45P - MiR-183 is frequenty methylated and related to poor survival in human hepatocellular carcinoma

Date 17 December 2016
Event ESMO Asia 2016 Congress
Session Poster lunch
Topics Hepatobiliary Cancers
Translational Research
Presenter Sumadi Lukman Anwar
Citation Annals of Oncology (2016) 27 (suppl_9): ix9-ix18. 10.1093/annonc/mdw574
Authors S.L. Anwar1, B. Hasemeier2, E. Schipper2, B. Skawran3, U. Lehmann2
  • 1Surgery, Gadjah Mada University/Dr. Sardjito General Hospital, 55281 - Yogyakarta/ID
  • 2Pathology, Hannover Medical School, D-30625 - Hannover/DE
  • 3Molecular Pathology, Hannover Medical School, D-30625 - Hannover/DE

Abstract

Background

Epigenetic silencing of microRNA genes has been shown to contribute substantially in carcinogenesis including heparocellular carcinoma (HCC), the fifth most common cancer and the third leading cause of cancer mortality worldwide.

Methods

Using DNMT knockdown and microRNA microarray profiling in HCC cell lines, we then perform DNA methylation and microRNA expression analysis in primary HCC tumor samples.

Results

Using DNMT knockdown and microRNA profiling in HCC cell lines, we found that hsa-mir-183 is upregulated after the knockdown and confirmed this with qRT-PCR. Further analysis in primary HCC specimens showed that miR-183 is hypermethylated in 30% of HCC (n = 40). Expression of mature miR-183 showed an inverse correlation with the methylation levels. In HCC cells, DNMT knockdown and 5-aza-2'-deoxycytidine treatment reduced methylation and stimulated expression of miR-183. In HCC patients, hypermethylation at miR-183 promoter significantly correlates with poor survival (log rank test p = 0.03).
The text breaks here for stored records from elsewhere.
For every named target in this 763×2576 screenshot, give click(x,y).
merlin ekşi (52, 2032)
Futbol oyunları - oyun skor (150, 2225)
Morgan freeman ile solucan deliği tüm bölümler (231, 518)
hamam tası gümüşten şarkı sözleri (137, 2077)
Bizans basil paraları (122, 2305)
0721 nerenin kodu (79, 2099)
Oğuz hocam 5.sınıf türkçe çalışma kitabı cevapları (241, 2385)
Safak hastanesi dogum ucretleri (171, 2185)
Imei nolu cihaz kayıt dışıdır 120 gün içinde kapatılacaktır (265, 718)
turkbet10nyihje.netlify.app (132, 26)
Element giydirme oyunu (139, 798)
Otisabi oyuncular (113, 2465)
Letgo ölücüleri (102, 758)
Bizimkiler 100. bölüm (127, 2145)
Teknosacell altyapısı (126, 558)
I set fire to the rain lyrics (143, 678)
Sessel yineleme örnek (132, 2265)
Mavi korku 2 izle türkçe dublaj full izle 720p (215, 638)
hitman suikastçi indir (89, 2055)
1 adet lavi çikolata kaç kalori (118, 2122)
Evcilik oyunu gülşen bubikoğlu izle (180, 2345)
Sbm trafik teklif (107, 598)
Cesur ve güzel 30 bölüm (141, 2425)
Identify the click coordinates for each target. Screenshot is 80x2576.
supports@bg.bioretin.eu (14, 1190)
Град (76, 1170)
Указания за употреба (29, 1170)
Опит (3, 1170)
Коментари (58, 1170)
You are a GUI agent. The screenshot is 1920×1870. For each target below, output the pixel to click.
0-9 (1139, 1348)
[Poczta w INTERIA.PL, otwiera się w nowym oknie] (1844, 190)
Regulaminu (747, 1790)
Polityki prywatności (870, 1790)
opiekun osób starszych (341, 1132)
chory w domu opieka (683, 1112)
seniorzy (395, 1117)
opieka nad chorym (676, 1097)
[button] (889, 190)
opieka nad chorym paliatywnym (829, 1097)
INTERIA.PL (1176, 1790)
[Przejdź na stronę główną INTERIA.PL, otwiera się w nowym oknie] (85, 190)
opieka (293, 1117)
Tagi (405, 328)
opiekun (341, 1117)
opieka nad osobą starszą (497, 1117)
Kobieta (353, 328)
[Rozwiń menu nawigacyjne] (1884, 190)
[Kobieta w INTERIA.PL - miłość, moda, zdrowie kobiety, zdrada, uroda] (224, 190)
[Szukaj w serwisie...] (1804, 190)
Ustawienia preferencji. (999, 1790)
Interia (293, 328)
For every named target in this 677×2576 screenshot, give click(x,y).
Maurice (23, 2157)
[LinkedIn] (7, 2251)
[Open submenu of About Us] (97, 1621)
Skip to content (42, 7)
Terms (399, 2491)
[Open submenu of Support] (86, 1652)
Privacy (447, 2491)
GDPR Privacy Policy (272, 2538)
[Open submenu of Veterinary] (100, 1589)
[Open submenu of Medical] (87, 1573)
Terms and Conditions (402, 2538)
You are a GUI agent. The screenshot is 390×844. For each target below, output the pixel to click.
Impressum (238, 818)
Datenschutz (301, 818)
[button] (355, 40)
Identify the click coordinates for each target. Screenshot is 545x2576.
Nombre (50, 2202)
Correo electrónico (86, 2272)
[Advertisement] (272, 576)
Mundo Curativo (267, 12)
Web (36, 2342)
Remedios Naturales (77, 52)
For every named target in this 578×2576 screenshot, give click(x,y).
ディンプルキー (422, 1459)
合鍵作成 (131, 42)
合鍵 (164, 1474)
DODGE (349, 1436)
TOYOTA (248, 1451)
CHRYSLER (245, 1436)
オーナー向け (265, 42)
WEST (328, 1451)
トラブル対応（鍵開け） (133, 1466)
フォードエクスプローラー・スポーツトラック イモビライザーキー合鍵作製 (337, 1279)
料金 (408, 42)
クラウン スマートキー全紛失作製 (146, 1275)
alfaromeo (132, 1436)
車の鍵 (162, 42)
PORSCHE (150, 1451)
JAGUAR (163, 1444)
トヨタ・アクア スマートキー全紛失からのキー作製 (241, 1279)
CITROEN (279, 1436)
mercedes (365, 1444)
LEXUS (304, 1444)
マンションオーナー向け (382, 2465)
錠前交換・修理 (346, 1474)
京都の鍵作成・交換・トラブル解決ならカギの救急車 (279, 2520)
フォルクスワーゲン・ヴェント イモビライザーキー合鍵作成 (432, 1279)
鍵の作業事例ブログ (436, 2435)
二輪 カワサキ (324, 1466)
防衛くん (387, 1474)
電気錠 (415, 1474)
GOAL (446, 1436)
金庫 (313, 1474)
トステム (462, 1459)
DNA methylation analysis in healthy liver, benign liver tumors (HCA and FNH) showed absent of hypermethylation suggesting that aberrant miR-183 methylation is specific event in liver malignancy.

Conclusions

Our data indicate that hypermethylation in miR-183 is a frequent event in HCC and potentially useful as a new diagnostic and prognostic marker.

Clinical trial indentification

My study is not a clinical trial.

Legal entity responsible for the study

Department of Surgery Faculty of Medicine Universitas Gadjah Mada Hannover Medical School

Funding

DFG German Science Foundation

Disclosure

All authors have declared no conflicts of interest.